>>>

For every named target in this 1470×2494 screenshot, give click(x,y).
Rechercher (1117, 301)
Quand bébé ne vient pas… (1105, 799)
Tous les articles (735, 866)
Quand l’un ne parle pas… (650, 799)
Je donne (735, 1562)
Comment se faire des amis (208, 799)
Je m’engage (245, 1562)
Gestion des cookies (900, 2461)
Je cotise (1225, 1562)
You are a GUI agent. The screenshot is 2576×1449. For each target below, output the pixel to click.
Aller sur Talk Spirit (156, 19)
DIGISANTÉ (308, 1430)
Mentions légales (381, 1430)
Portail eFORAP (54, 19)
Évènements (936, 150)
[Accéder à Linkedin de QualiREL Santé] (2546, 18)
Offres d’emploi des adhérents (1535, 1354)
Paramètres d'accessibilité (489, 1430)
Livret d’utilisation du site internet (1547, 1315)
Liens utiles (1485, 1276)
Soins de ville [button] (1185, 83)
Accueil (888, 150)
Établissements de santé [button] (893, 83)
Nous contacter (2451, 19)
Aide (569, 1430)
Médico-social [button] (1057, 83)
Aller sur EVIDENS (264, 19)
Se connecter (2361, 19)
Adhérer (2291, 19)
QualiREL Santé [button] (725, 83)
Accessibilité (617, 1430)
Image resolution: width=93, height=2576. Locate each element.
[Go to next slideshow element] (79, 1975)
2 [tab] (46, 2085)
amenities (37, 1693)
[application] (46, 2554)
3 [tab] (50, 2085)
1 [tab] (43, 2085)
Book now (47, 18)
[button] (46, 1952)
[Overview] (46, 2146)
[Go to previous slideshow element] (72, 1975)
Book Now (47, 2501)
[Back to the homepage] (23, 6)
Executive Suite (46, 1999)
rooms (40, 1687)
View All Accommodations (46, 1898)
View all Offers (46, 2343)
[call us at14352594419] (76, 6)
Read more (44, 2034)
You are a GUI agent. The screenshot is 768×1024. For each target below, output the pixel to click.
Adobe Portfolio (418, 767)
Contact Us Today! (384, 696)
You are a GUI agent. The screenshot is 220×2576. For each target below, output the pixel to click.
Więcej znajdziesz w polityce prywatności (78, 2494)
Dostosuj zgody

<<<

◆ Required action ◆
When you reach the line containing "2 [tab] (46, 2085)" in the data above, start copying exactly, and stop after the line containing "You are a GUI agent. The screenshot is 220×2576.".

◆ Task output ◆
2 [tab] (46, 2085)
amenities (37, 1693)
[application] (46, 2554)
3 [tab] (50, 2085)
1 [tab] (43, 2085)
Book now (47, 18)
[button] (46, 1952)
[Overview] (46, 2146)
[Go to previous slideshow element] (72, 1975)
Book Now (47, 2501)
[Back to the homepage] (23, 6)
Executive Suite (46, 1999)
rooms (40, 1687)
View All Accommodations (46, 1898)
View all Offers (46, 2343)
[call us at14352594419] (76, 6)
Read more (44, 2034)
You are a GUI agent. The screenshot is 768×1024. For each target below, output the pixel to click.
Adobe Portfolio (418, 767)
Contact Us Today! (384, 696)
You are a GUI agent. The screenshot is 220×2576. For each target below, output the pixel to click.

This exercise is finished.